Every time the user has reported the error, the Windows event log showed an entry inside “Network Profile” (Event Viewer –> Applications and Services Logs –> Microsoft –> Windows –> NetworkProfile) that a network identification is taking place (Event IDs 10000, 10001 and 4002). However, the computer was connected all the time so this shouldn’t happen.

Since we also have a the Windows firewall running and active, it was clear what happened: For some reason Windows thinks it needs to identify the network which triggers the Firewall to cut all connections.

This happens since the network is in the state “Unidentified” during identification. Since all our firewall rules either required the “Private” or “Domain” profile, no rule was active that permitted any data transfer and this caused all existing connections to be closed.

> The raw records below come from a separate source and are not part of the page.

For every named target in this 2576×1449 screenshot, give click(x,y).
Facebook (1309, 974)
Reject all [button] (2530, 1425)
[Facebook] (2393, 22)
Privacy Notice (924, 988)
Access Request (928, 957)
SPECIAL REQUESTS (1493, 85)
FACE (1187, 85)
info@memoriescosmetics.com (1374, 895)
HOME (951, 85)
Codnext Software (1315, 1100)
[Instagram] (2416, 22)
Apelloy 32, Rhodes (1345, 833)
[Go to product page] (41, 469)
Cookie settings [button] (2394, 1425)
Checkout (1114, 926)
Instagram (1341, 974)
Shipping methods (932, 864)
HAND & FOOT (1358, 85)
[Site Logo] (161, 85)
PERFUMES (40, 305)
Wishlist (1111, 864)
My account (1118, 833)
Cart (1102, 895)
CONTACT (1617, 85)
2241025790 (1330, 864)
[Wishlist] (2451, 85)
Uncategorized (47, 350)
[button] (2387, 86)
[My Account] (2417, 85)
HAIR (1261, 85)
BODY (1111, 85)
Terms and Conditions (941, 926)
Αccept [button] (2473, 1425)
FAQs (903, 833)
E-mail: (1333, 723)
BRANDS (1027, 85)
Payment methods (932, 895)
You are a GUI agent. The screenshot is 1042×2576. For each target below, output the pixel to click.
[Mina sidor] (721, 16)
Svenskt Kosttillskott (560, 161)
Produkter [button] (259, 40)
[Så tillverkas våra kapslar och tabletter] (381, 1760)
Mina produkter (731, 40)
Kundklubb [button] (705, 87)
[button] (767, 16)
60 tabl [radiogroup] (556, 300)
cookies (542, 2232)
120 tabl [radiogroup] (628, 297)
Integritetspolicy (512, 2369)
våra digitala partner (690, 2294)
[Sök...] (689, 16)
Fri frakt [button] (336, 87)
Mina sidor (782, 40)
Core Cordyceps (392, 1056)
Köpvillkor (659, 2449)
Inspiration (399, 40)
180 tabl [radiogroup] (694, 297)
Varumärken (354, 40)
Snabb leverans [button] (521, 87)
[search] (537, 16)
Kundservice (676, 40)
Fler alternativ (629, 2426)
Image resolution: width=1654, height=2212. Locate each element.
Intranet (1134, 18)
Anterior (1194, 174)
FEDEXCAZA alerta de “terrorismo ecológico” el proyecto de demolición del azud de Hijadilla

Thus, SAPGUI displayed “WSAECONNABORTED: Software caused connection abort”.

Turning the firewall off is no solution, so we concentrated on fixing the unnecessary network identification. Monitoring Network Location Awareness (NLA) we saw that DHCP was causing a lot of messages that indicate a network identification should take place (If you want to verfiy this, see this blog post for more information about monitoring DHCP).

Therefore, the first thing we then did was to disable any network connection that was not needed, like “Microsoft Virtual WiFi Adapter”, “Bluetooth Network” and so on. This helped, but for some users the error still existed.

A case at Microsoft then revealed hotfix KB2524478 which solved this issue once and for all.